I've been lied to, and I can't believe I fell for it.
Growing up, I always suspected that I wasn't getting the whole Truth. I saw evidence everywhere that corroborated the Lie. Everyone told me it was true. I even learned it in school, so I didn't think to question it too much.
Now, I feel like an idiot. It should've been obvious that the Truth was right in front of me if I only looked. Now, I'm mad, because the Truth is not only documented, undeniable, and easily understood, but is hidden in plain sight. And I'll bet you fell for it, too.
I grew up in North Carolina. My family used to visit battlegrounds from the Revolutionary and Civil Wars. Both wars, of course, were rebellions, but something felt off to me. The general narrative that I was being told about the Civil War was that some people thought it was about slavery, some people thought it was about states' rights, but there wasn't a clear understanding of the causes. And the Northerners were the bad guys, until they won and then the Southerners were forced to submit to an overreaching Federal government. This is what I learned in school, at home, and everywhere in between.
In Elementary School, I had a 45-minute school-bus ride each way. The bus was overcrowded and most seats had three kids in them when they were meant for two.
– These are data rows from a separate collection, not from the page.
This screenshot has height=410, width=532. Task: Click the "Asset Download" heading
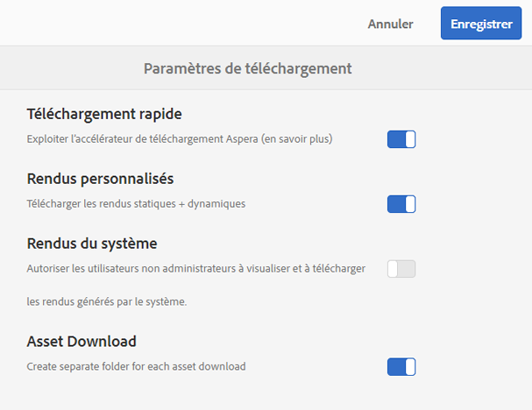(x=82, y=341)
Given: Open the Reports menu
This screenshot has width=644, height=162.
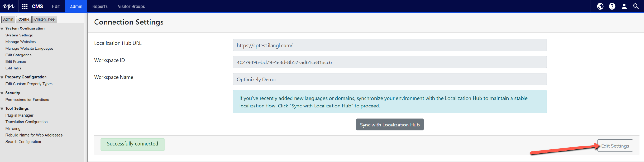Looking at the screenshot, I should (x=100, y=6).
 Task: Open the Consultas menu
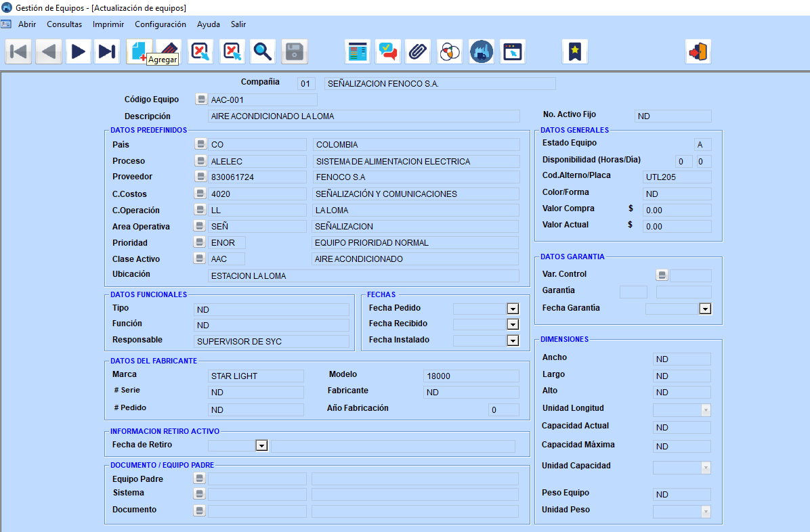pos(64,24)
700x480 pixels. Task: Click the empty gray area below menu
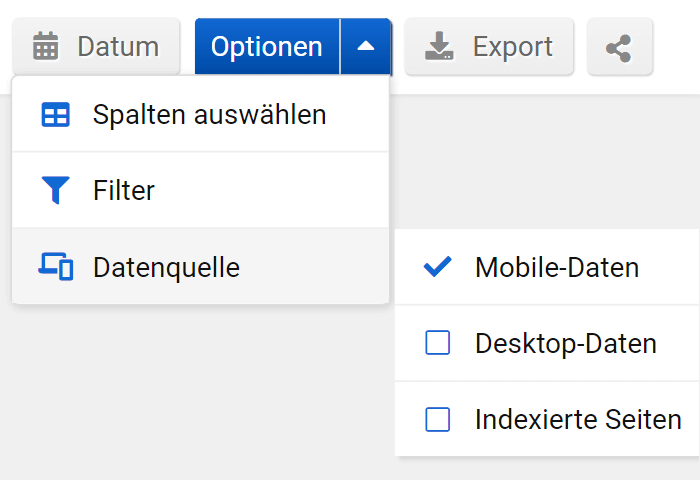[200, 400]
I was one of two white kids (until my little brother started school, then there were three of us) and the rest were African-American. I was ruthlessly picked on, bullied by this hoard of kids that banded together against me because I wasn't like them. It was easy to believe some of the things I heard people around me say about black people. As I grew up, though, I became sort of a "champion of the underdog." I can't tolerate injustice and I sometimes get myself in over my head trying to right the wrongs of the world. This conflicted with the subtle racism that I was also feeling. Once I started paying attention, the racism began to become more obvious and disgusting to me.
After the horrific terrorist attack on the AME church in Charleston, I had some interesting discussions about the Confederate flags and what they really represented. To my surprise, the answer to this question was easy to find, and absolutely clear. There was no "grey area" about the causes of secession and the formation of the Confederacy. There was no question about what the Civil War was about. The historical documents spell it out in amazing clarity.
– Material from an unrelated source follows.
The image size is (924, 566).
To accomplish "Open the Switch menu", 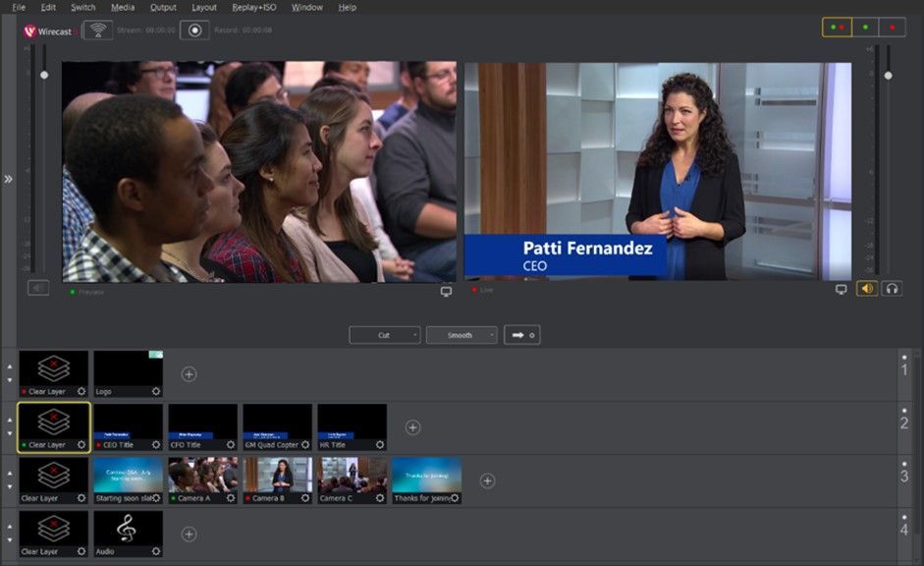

Each of the 13 states that seceded to form the Confederacy passed a Secession Act and 5 of them passed Declarations of Causes, explaining their reasons for seceding and forming the Confederacy. I'm embarrassed that I am 43 years old, completed high school, obtained a college degree, and this is the FIRST TIME I am reading these documents. I'm embarrassed, not only for me, but for our public school system. I had to memorize the Gettysburg Address, but never once were these documents presented for discussion or analysis. Why? Is this part of maintaining the Lie? Have you read these documents? If not, I recommend you do. You can find them here and here. In the meantime, I've picked out a few highlights:
In other words, "White people are people. Africans are property"
Or, "you Northern states that realize that slavery is immoral keep attacking us because we think slavery is our right as the dominant White race."
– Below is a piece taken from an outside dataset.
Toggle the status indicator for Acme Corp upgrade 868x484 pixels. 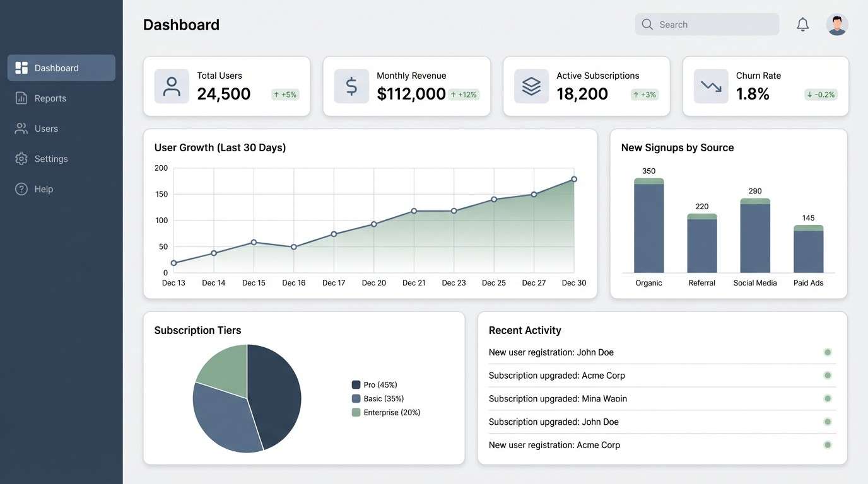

Our position is thoroughly identified with the institution of slavery-- the greatest material interest of the world. That's pretty blatant.
The Confederacy was formed so states could continue to treat people as property. The Civil War was fought mainly over slavery. Any flags of the Confederacy represent a fight to treat people as property and force them into slavery. I don't see how anyone can argue differently, considering that the people who formed the Confederacy wrote it down, proudly, for the world to see. They made no secret that it was about slavery at the time, so why are we confused now?
If you hold some attachment to these flags from a dark and evil time in our history, and find a reason to attach other meanings such as "family values," or "southern living," to these symbols that were designed to fight for racism, then you fell for the Lie. The Confederate flags were never meant to stand for family values, but as a rally banner for the troops fighting to preserve the right to hold slaves. They are infamous for their darker meaning, and if you choose to display any of those flags, people are going to assume that you approve of those original darker meanings. We will think you are a racist, just like you would assume I was a Nazi if I carried around a Nazi flag. I can say, "no, to me this flag represents determination, ambition, and visionary thinking!" but that doesn't change the meaning of that flag. We know what it means.
And now you know what the Confederate flags mean. If you aren't racist, abandon this flag to history where it belongs so you aren't sending confusing messages. Find another symbol for southern living and family values. I suggest the American flag.